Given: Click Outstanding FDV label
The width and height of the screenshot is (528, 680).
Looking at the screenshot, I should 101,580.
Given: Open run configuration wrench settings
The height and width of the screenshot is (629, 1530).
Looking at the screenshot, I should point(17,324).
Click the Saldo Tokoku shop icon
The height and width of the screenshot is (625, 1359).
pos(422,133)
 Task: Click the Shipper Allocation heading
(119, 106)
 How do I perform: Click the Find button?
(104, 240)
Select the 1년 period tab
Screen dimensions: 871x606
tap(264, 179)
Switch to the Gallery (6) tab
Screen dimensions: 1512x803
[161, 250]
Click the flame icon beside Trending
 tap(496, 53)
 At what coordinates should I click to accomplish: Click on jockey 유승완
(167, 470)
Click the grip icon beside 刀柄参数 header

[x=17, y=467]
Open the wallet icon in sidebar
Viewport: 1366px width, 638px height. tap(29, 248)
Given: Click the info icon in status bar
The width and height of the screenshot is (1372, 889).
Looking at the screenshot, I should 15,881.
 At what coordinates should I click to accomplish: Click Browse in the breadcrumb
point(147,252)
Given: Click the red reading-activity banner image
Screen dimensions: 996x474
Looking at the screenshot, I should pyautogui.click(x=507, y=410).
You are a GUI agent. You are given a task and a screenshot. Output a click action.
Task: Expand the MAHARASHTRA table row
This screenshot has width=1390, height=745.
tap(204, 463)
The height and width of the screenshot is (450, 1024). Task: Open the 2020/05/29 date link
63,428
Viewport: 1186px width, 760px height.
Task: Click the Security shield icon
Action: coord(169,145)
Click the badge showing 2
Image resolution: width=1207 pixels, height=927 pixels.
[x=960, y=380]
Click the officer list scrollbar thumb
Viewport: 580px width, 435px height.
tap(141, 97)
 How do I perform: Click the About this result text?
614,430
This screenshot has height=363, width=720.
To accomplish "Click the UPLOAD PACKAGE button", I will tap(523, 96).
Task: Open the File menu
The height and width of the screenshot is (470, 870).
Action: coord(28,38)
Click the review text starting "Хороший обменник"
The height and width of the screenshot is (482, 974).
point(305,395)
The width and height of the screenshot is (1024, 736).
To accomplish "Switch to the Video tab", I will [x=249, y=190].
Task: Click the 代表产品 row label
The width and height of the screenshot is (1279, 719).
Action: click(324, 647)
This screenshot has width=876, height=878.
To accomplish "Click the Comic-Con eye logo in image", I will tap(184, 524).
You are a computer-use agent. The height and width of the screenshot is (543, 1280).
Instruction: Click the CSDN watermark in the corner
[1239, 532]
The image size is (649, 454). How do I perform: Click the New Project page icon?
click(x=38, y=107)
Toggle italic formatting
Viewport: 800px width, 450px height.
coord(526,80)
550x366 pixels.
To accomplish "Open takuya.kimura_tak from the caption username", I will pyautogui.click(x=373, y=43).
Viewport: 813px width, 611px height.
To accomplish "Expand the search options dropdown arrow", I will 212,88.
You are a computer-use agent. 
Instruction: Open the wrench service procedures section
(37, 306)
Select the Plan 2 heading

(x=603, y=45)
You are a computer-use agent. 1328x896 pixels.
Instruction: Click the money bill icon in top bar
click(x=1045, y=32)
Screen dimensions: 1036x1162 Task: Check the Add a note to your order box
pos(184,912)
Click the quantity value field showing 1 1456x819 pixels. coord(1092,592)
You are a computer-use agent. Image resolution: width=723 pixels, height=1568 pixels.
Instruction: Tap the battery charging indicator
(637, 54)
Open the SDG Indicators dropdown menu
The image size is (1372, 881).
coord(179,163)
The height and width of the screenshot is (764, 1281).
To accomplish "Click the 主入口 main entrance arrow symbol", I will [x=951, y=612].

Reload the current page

■ ■ ■ ■ ■

*Brief*: Could every entry be given again exactly, with no line skipped?

*Result of the task*:
Given: Click Outstanding FDV label
The width and height of the screenshot is (528, 680).
Looking at the screenshot, I should 101,580.
Given: Open run configuration wrench settings
The height and width of the screenshot is (629, 1530).
Looking at the screenshot, I should point(17,324).
Click the Saldo Tokoku shop icon
The height and width of the screenshot is (625, 1359).
pos(422,133)
 Task: Click the Shipper Allocation heading
(119, 106)
 How do I perform: Click the Find button?
(104, 240)
Select the 1년 period tab
Screen dimensions: 871x606
tap(264, 179)
Switch to the Gallery (6) tab
Screen dimensions: 1512x803
[161, 250]
Click the flame icon beside Trending
 tap(496, 53)
 At what coordinates should I click to accomplish: Click on jockey 유승완
(167, 470)
Click the grip icon beside 刀柄参数 header

[x=17, y=467]
Open the wallet icon in sidebar
Viewport: 1366px width, 638px height. tap(29, 248)
Given: Click the info icon in status bar
The width and height of the screenshot is (1372, 889).
Looking at the screenshot, I should 15,881.
 At what coordinates should I click to accomplish: Click Browse in the breadcrumb
point(147,252)
Given: Click the red reading-activity banner image
Screen dimensions: 996x474
Looking at the screenshot, I should pyautogui.click(x=507, y=410).
You are a GUI agent. You are given a task and a screenshot. Output a click action.
Task: Expand the MAHARASHTRA table row
This screenshot has width=1390, height=745.
tap(204, 463)
The height and width of the screenshot is (450, 1024). Task: Open the 2020/05/29 date link
63,428
Viewport: 1186px width, 760px height.
Task: Click the Security shield icon
Action: coord(169,145)
Click the badge showing 2
Image resolution: width=1207 pixels, height=927 pixels.
[x=960, y=380]
Click the officer list scrollbar thumb
Viewport: 580px width, 435px height.
tap(141, 97)
 How do I perform: Click the About this result text?
614,430
This screenshot has height=363, width=720.
To accomplish "Click the UPLOAD PACKAGE button", I will tap(523, 96).
Task: Open the File menu
The height and width of the screenshot is (470, 870).
Action: coord(28,38)
Click the review text starting "Хороший обменник"
The height and width of the screenshot is (482, 974).
point(305,395)
The width and height of the screenshot is (1024, 736).
To accomplish "Switch to the Video tab", I will [x=249, y=190].
Task: Click the 代表产品 row label
The width and height of the screenshot is (1279, 719).
Action: click(324, 647)
This screenshot has width=876, height=878.
To accomplish "Click the Comic-Con eye logo in image", I will tap(184, 524).
You are a computer-use agent. The height and width of the screenshot is (543, 1280).
Instruction: Click the CSDN watermark in the corner
[1239, 532]
The image size is (649, 454). How do I perform: Click the New Project page icon?
click(x=38, y=107)
Toggle italic formatting
Viewport: 800px width, 450px height.
coord(526,80)
550x366 pixels.
To accomplish "Open takuya.kimura_tak from the caption username", I will pyautogui.click(x=373, y=43).
Viewport: 813px width, 611px height.
To accomplish "Expand the search options dropdown arrow", I will 212,88.
You are a computer-use agent. 
Instruction: Open the wrench service procedures section
(37, 306)
Select the Plan 2 heading

(x=603, y=45)
You are a computer-use agent. 1328x896 pixels.
Instruction: Click the money bill icon in top bar
click(x=1045, y=32)
Screen dimensions: 1036x1162 Task: Check the Add a note to your order box
pos(184,912)
Click the quantity value field showing 1 1456x819 pixels. coord(1092,592)
You are a computer-use agent. Image resolution: width=723 pixels, height=1568 pixels.
Instruction: Tap the battery charging indicator
(637, 54)
Open the SDG Indicators dropdown menu
The image size is (1372, 881).
coord(179,163)
The height and width of the screenshot is (764, 1281).
To accomplish "Click the 主入口 main entrance arrow symbol", I will [x=951, y=612].

Reload the current page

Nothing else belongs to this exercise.